Last Night of the World

On a hot Ottawa night in August 1945, Soviet agent Freda Linton’s world is about to fall apart. She’s spent the war infiltrating the highest levels of the Canadian government as an undercover operative for the fledging Canadian Communist Party and for Moscow’s military police. As the global conflict nears its conclusion, her Soviet embassy handler and darling of the diplomatic scene Nikolai Zabotin sends her to retrieve atomic secrets from the Chalk River Nuclear Laboratories. When Freda discovers that Soviet cipher clerk Igor Gouzenko plans to turn over top secret files to the RCMP that will expose Freda and the others in her spy ring, she is faced with an impossible decision and must determine who is on her side. Should she risk everything to smuggle out nuclear secrets that will kick off the Cold War? Joyce Wayne's Last Night of the World brings a high-energy creativeness and emotional tension to a story that is rooted in a generation's defining incident.

A National Awakening: Robin Mathews & the Struggle for Canadian Identity

Edited by Joyce Wayne

From the late 1960s to the early 1990s, Robin Mathews was at the forefront of public discourse, sparking debates and provoking controversies about U.S. corporate takeovers of Canada’s business and industry, foreign control of Canadian unions, the news media, book and magazine publishing as well as university hiring practices and curricula.

Mathews was a force to be reckoned with as he criss-crossed the country, talking to students, professors, politicians and artists about the need to support a unique Canada identity. Mathews argued that the U.S. was a growing danger to Canadian sovereignty and that it was incumbent on Canadians to establish a public movement to transform the country into an economically and culturally sovereign nation that eschewed dependence on the United States. In light of today’s threats from Donald Trump, Mathews’ predictions have materialized in ways so few anticipated.

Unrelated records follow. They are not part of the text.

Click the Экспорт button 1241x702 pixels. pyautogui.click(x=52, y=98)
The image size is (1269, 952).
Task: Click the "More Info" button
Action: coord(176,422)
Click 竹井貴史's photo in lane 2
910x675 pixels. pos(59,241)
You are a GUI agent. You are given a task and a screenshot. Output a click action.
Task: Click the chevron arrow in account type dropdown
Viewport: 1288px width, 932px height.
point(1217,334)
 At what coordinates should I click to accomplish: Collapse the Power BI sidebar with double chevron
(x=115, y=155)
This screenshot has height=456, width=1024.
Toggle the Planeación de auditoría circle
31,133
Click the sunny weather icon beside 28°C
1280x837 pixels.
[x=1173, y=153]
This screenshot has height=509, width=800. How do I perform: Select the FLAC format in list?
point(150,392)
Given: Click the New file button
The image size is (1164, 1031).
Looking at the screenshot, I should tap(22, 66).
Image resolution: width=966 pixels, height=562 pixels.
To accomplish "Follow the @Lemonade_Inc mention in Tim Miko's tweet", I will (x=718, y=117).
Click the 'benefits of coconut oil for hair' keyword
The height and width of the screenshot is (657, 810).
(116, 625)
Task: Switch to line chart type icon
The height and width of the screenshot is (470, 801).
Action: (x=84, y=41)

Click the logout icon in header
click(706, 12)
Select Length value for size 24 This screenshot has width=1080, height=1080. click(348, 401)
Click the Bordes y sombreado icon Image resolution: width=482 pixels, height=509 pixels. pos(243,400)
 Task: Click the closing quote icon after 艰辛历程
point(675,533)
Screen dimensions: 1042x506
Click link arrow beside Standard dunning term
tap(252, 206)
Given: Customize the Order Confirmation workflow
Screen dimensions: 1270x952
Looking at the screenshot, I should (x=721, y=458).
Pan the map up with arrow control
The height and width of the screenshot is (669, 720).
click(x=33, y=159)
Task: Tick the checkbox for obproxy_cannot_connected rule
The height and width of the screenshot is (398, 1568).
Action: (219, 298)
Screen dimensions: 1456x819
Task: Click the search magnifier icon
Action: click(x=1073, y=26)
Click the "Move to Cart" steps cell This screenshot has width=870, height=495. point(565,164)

In these eight essays, public intellectuals including Duncan Cameron, Pat Smart and Daniel Drache explore Mathews’ prescient ideas about Canadian independence and how they apply to the current existential threat to Canada’s sovereignty.

The Cook’s Temptation

Joyce Wayne brings to life the complexities of Victorian life, first in County Devon and then in London’s East End. The ‘big picture’ is about one woman’s life, class conflict, religious intolerance, suspicion and betrayal. The central figure is Cordelia, a strong-minded Jewish woman who is caught between her desire to be true to herself and her need to be accepted by English society. Cordelia Tilley is the daughter of a Jewish mother and an Anglican father. Her mother has groomed her for a life in English society while her father, a tough publican, has shown no tolerance for his wife’s social climbing or the conceits of their perspicacious daughter. Cordelia’s mother dies from typhoid fever, she tries to run the family ‘s establishment, she falls prey to a local industrialist, she gives birth to a son, she is tormented by her husband and his family. Finally, she is rescued by suffragette friends and sets off to start a new life in London.The Cook’s Temptation is about a woman who is unpredictable, both strong and weak willed, both kind and heinous, victim and criminal. It is a genuine Victorian saga, full of detail, twists and turns, memorable scenes, full of drama and pathos.